Review: “Code Dependent: Living in the Shadow of AI” by Madhumita Murgia (audiobook edition)

This is a good book looking at the social impacts of artificial intelligence by telling international stories – something that has been missing so far in my reading about AI. It should be the starting point for anyone looking at the wider repercussions of this technology which has taken large strides forward in the last couple of years.

It starts by looking at people in poorer countries who are being used by the tech giants to manually classify items within images so that they can be used to train large language models. This process is not artificial. Whilst it provides employment in the short term, it will ultimately mean that models will improve their abilities and remove the need for these jobs in the future.

Healthcare is one of the areas where AI is expected to make the biggest impact. It is already aiding medical professionals to diagnose illnesses and helping people in areas where there are few medical resources. Care will have to be taken to make sure that assumptions by the creators of these systems do not result in oversights which would impact their ability to help women, people of colour and the economically poor: those who are traditionally the most overlooked. AI can definitely play an important role in healthcare but it should be in addition to the human factor – the people on the ground dealing with the population at large, not just doctors and nurses but also the other less formal roles which can contribute considerably to better health outcomes.

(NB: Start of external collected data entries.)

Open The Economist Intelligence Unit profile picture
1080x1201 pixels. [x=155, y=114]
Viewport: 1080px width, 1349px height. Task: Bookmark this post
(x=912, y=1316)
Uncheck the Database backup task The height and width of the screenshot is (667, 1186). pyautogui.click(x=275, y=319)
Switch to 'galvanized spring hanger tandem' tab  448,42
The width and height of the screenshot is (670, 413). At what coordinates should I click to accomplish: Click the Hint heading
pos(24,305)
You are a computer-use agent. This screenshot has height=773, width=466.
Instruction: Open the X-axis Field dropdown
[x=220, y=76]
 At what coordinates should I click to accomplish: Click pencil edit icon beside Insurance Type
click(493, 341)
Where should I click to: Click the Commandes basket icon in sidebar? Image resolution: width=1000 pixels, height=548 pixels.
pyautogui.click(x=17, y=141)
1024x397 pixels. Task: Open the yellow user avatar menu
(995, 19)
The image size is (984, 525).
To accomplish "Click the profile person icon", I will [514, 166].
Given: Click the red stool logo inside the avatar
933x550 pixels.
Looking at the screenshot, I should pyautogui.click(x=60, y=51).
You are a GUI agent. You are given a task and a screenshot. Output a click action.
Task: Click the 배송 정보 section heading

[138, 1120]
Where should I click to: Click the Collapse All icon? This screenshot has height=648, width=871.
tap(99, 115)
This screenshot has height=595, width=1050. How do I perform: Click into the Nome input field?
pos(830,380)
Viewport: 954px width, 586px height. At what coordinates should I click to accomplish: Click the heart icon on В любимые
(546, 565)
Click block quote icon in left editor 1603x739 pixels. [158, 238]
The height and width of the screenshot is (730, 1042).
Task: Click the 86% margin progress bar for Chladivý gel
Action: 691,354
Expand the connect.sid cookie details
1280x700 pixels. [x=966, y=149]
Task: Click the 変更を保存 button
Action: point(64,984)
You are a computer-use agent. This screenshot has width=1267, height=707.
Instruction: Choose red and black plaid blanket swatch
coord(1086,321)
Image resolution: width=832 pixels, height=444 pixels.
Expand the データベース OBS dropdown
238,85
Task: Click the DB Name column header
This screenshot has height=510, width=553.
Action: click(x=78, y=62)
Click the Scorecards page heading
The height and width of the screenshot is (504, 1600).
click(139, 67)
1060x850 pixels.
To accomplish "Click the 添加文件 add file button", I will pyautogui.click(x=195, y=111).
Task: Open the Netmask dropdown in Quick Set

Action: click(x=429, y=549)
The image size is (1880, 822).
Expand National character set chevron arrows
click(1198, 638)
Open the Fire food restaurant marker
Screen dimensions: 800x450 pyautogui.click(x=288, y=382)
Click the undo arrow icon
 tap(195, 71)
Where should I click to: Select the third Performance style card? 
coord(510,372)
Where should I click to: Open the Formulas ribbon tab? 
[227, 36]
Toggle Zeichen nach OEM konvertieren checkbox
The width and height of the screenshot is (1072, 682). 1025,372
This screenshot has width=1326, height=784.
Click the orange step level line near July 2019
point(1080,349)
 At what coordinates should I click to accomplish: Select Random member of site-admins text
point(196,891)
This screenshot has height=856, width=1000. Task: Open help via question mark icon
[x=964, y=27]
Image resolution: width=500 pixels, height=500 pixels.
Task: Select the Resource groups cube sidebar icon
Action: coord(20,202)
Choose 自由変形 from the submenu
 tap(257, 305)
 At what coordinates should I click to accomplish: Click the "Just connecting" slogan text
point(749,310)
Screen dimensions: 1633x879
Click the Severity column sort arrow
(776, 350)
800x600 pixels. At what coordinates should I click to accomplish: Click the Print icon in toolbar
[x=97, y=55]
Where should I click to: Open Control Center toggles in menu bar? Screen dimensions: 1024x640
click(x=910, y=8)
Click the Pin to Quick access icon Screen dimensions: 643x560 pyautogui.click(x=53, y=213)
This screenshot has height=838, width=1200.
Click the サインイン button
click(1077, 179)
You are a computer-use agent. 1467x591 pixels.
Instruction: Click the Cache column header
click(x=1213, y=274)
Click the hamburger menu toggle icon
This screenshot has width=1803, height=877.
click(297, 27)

An interesting point that I hadn’t come across before is that extremely personal information is being gathered from people and this is being used by global corporations. In the past this information may have only been available to governments. Often people are not aware what the data will be used for and the final products may not be available to them. The aims may be laudable – reducing teenage pregnancy, raising women out of poverty – but rather than some new computer system what they could really do with is better childcare.

The scope of the book is very broad. I have focused on healthcare but it considers deepfakes and the use of tools to deliberately cause harm, the use of facial recognition software as a surveillance tool for police, governments and private companies, the use of AI for repression of minorities or oversight of an entire population, the rise of the gig economy and essentially working for an app, the impact of being identified as someone likely to commit crime in the future, generative AI hallucinating and the threat to people’s livelihoods.

The author does a very solid reading of her book – given that these are personal stories she gets across the humanity and her personality comes over as warm, interested and engaged. I enjoy women narrators and there aren’t enough of them. A good recording too – no changes in sound, volume or retouches.